Legal Aid is the system whereby those who cannot afford to pay for their own legal representation are helped by the state. Those who wish to take advantage of this system must meet certain criteria and only certain types of legal cases will be covered by legal aid. In some cases legal aid may need to be repaid or some contribution will need to be made by the applicant.
These rules are about to be changed substantially and fewer people will have access to legal representation due to the passing of a new bill in May 2012.
In Northern Ireland the legal aid service is run by the Legal Services Commission or NILSC (www.nilsc.org.uk). They establish who is eligible for legal aid assistance and can help anyone who is facing charges or is under investigation.
Unfortunately in England and Wales the fact that personal injury and employment tribunals are not covered by legal aid has meant that those wanting to take these types of cases to court often need an alternative solution to pay their legal fees. This is where no win, no fee lawyers are stepping in. They are able to take on cases without charging an upfront fee. If the case is won, the legal costs are recovered from the other party.
The Queen's Speech made in May 2012 has stated that the legal aid budget in England and Wales will be substantially trimmed by restricting further those who can access it. In addition it will change the way that fees can be recovered by making referral fees illegal in personal injury cases. Alternative sources of advice will be made available for anyone who does not qualify for legal aid. Lawyers will also have a cap on the level of success fees they can charge.

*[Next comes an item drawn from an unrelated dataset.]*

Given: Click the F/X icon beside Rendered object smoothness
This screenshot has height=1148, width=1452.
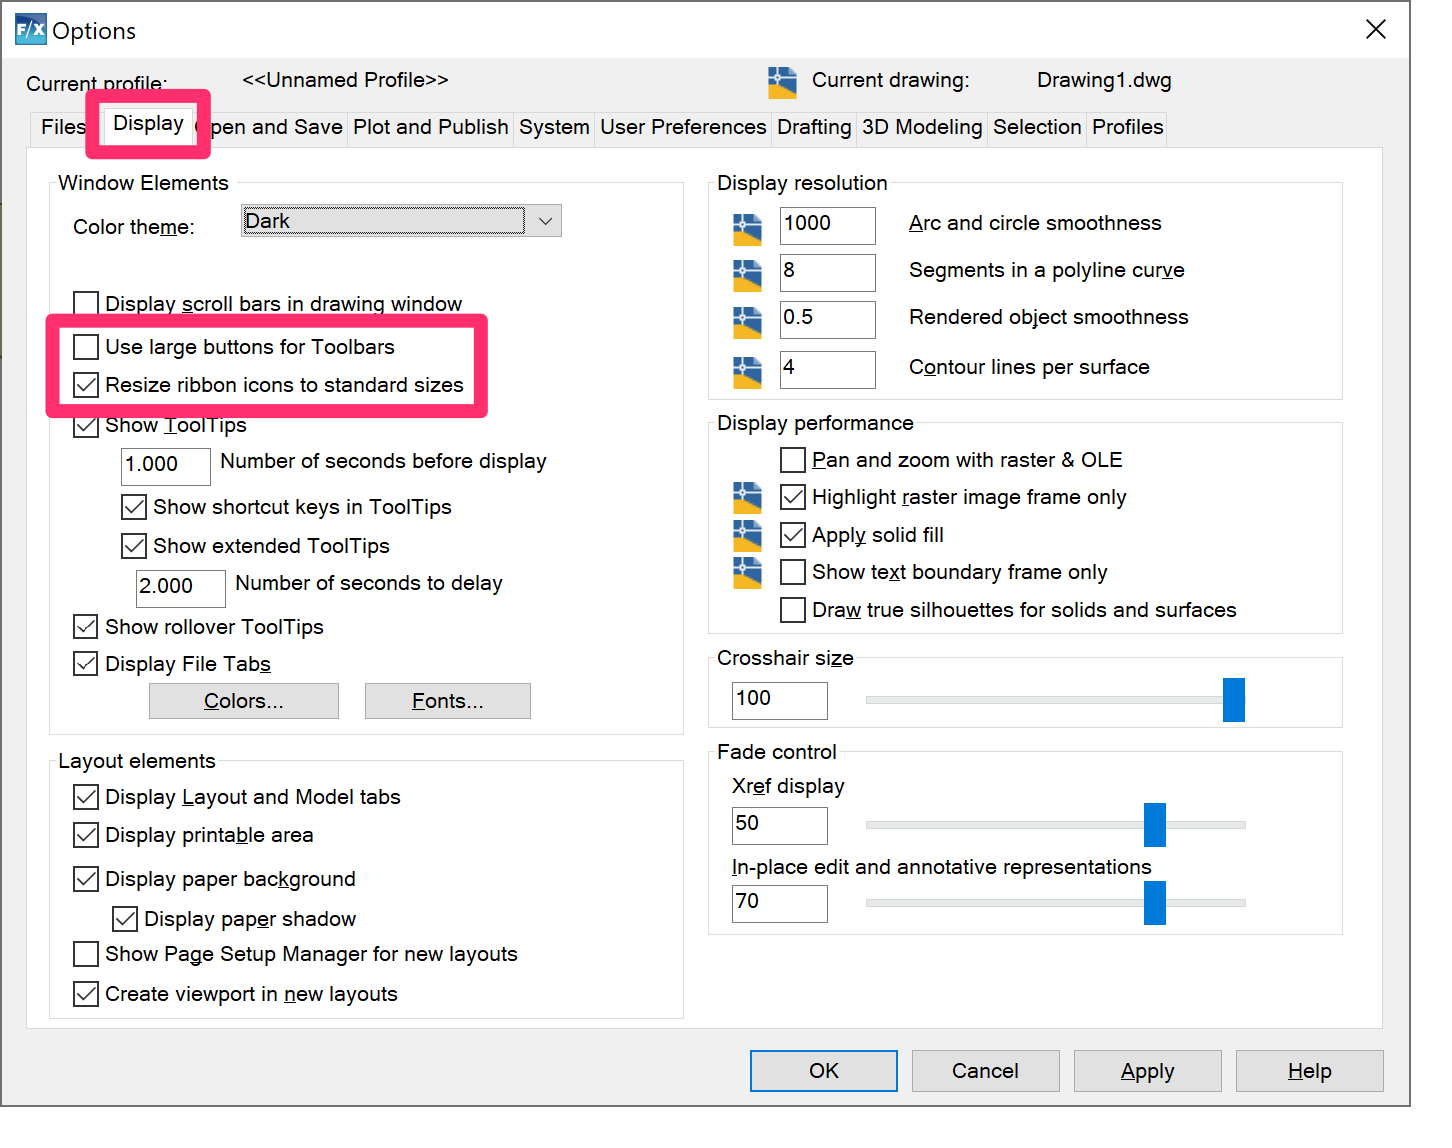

These changes will also mean that cases of medical negligence, housing, welfare, debt and immigration will no longer qualify for legal aid. This will be in place from 2013 and has seen many groups express their concerns that legal help will not be available to those who need it.
In Scotland, the government has published draft legislation which may see legal aid being means tested in a bid to save money. The government in Scotland believe that it is right that those who can afford to pay for legal representation should do so. The legislation states that those who have a disposable income of less than £68 a week should pay nothing towards their legal fees, but those on higher incomes should pay a contribution on a sliding scale.